* Start SUPPLIED PASSAGE *
Reputation: 3650
I would like to speed up my calculations and obtain results without using loop in function m
. Reproducible example:
N <- 2500
n <- 500
r <- replicate(1000, sample(N, n))
m <- function(r, N) {
ic <- matrix(0, nrow = N, ncol = N)
for (i in 1:ncol(r)) {
p <- r[, i]
ic[p, p] <- ic[p, p] + 1
}
ic
}
system.time(ic <- m(r, N))
# user system elapsed
# 6.25 0.51 6.76
isSymmetric(ic)
# [1] TRUE
In every iteration of for
loop we are dealing with matrix not vector, so how this could be Vectorized?
@joel.wilson The purpose of this function is to calculate pairwise frequencies of elements. So afterwards we could estimate pairwise inclusion probabilities.
Thanks to @Khashaa and @alexis_laz. Benchmarks:
> require(rbenchmark)
> benchmark(m(r, N),
+ m1(r, N),
+ mvec(r, N),
+ alexis(r, N),
+ replications = 10, order = "elapsed")
test replications elapsed relative user.self sys.self user.child sys.child
4 alexis(r, N) 10 4.73 1.000 4.63 0.11 NA NA
3 mvec(r, N) 10 5.36 1.133 5.18 0.18 NA NA
2 m1(r, N) 10 5.48 1.159 5.29 0.19 NA NA
1 m(r, N) 10 61.41 12.983 60.43 0.90 NA NA
Upvotes: 7
Views: 438
Reputation: 7373
This should be significantly faster as it avoids operations on double indexing
m1 <- function(r, N) {
ic <- matrix(0, nrow = N, ncol=ncol(r))
for (i in 1:ncol(r)) {
p <- r[, i]
ic[, i][p] <- 1
}
tcrossprod(ic)
}
system.time(ic1 <- m1(r, N))
# user system elapsed
# 0.53 0.01 0.55
all.equal(ic, ic1)
# [1] TRUE
Simple "counting/adding" operations can almost always be vectorized
mvec <- function(r, N) {
ic <- matrix(0, nrow = N, ncol=ncol(r))
i <- rep(1:ncol(r), each=nrow(r))
ic[cbind(as.vector(r), i)] <- 1
tcrossprod(ic)
}
Upvotes: 7
* End SUPPLIED PASSAGE *
* Start DATA ENTRIES *
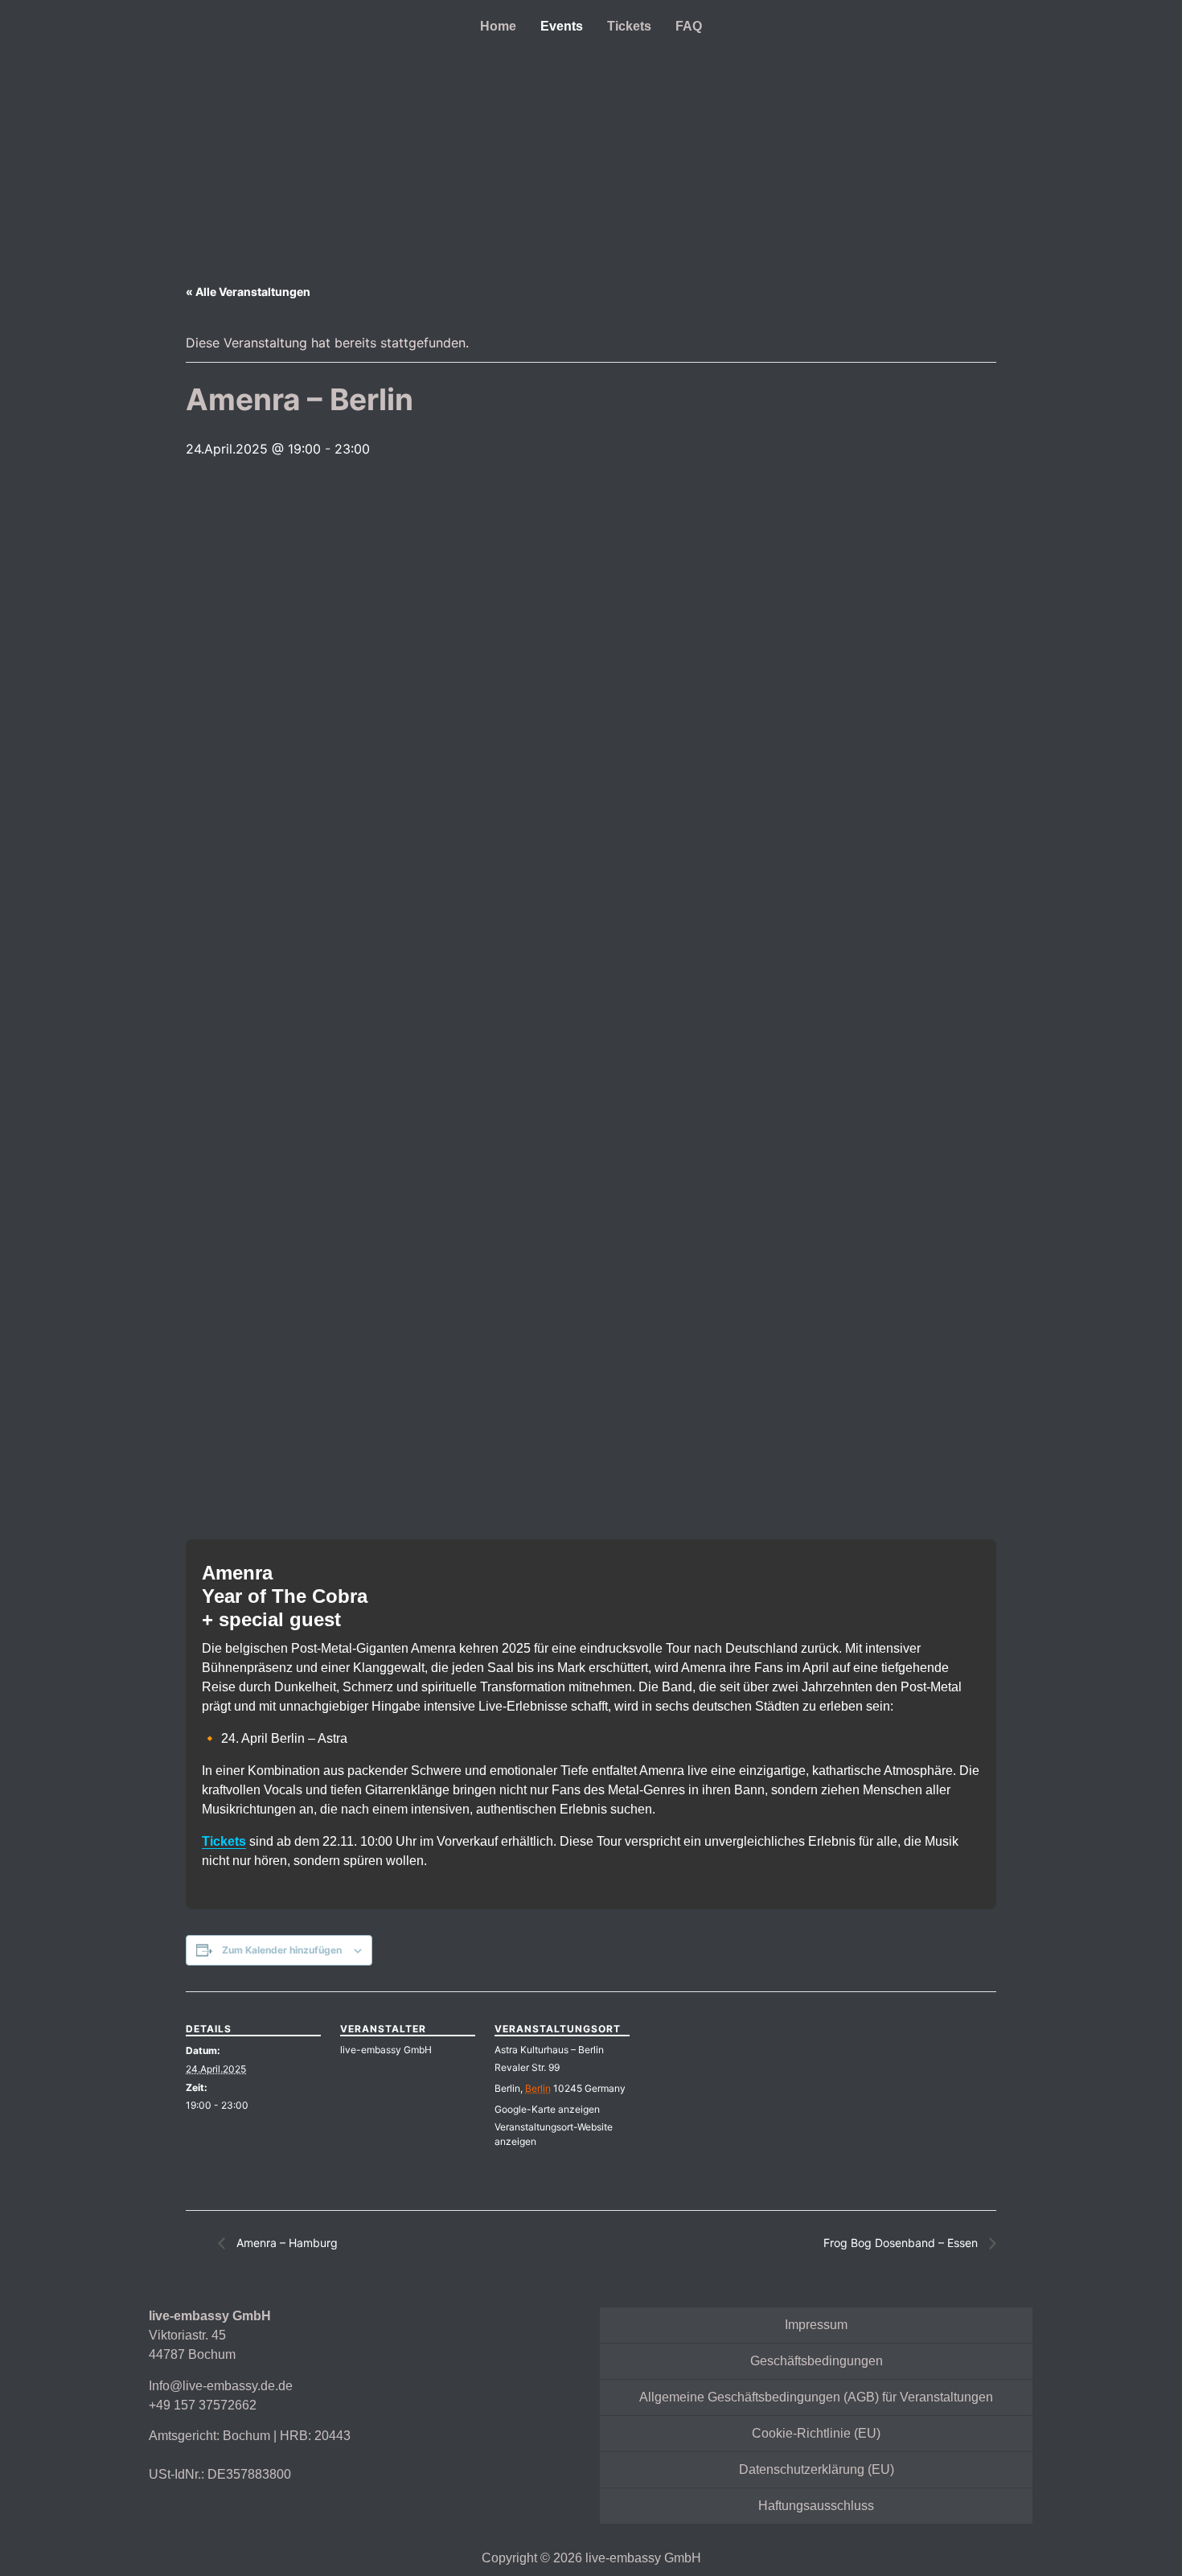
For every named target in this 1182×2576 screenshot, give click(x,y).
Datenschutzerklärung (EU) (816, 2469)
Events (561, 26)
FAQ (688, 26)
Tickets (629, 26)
* End DATA ENTRIES *
* Start DATA ENTRIES *
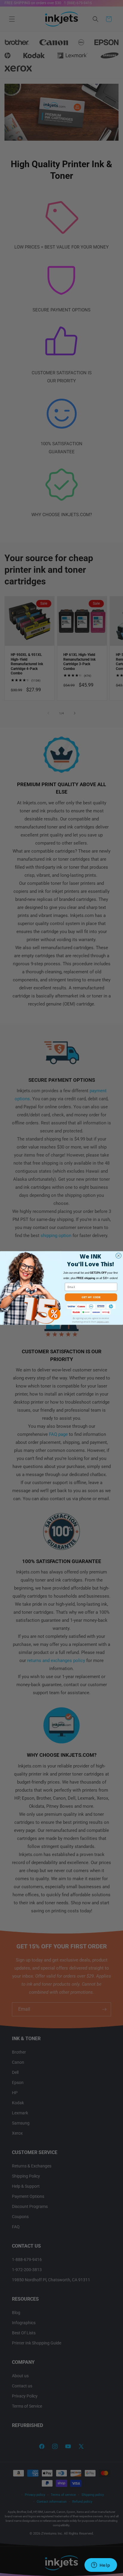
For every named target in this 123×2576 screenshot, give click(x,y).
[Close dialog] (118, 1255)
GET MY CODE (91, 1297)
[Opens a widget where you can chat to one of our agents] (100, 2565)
* End DATA ENTRIES *
* Start DATA ENTRIES *
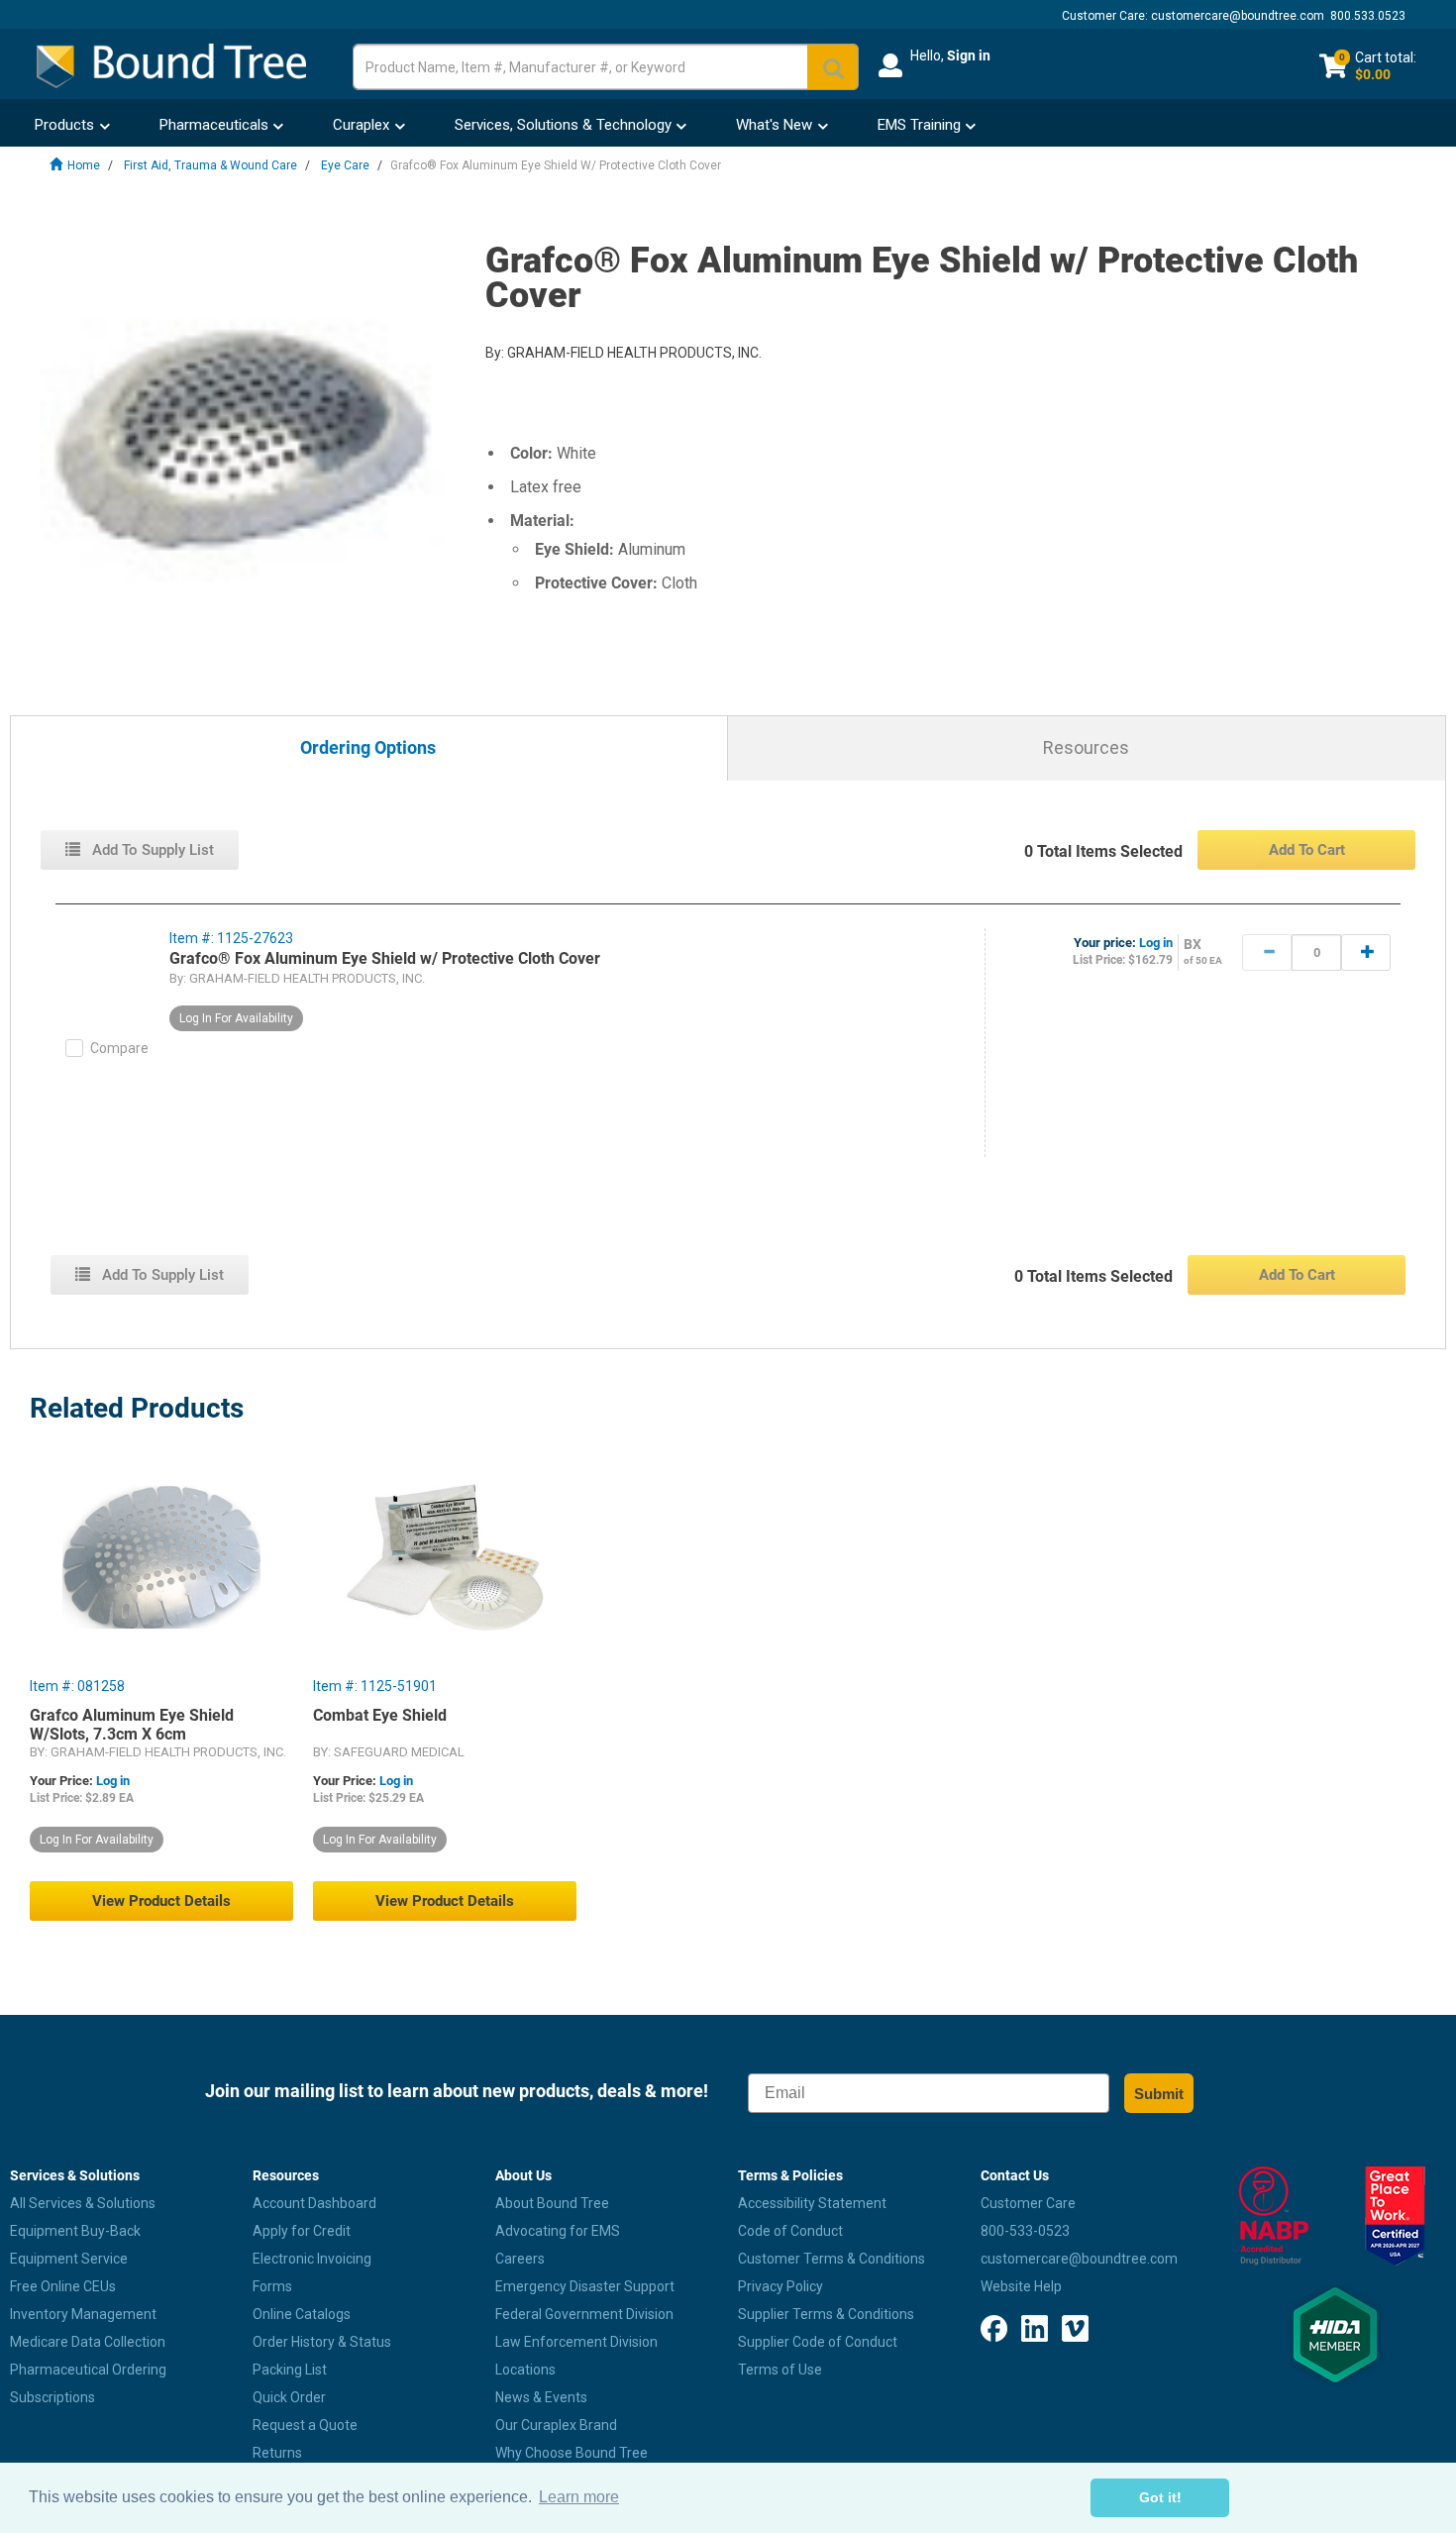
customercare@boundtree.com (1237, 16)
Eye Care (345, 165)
* End DATA ENTRIES *
WHAT THIS TASK INVOLVES —
Reproduce the R vectorization thread starting at "Reputation: 3650" and ending at "N, ncol = N)", swapping "calculations" for "computations". None of the data is needed for this work.

ANSWER TO THIS PROBLEM —
Reputation: 3650
I would like to speed up my computations and obtain results without using loop in function m
. Reproducible example:
N <- 2500
n <- 500
r <- replicate(1000, sample(N, n))
m <- function(r, N) {
ic <- matrix(0, nrow = N, ncol = N)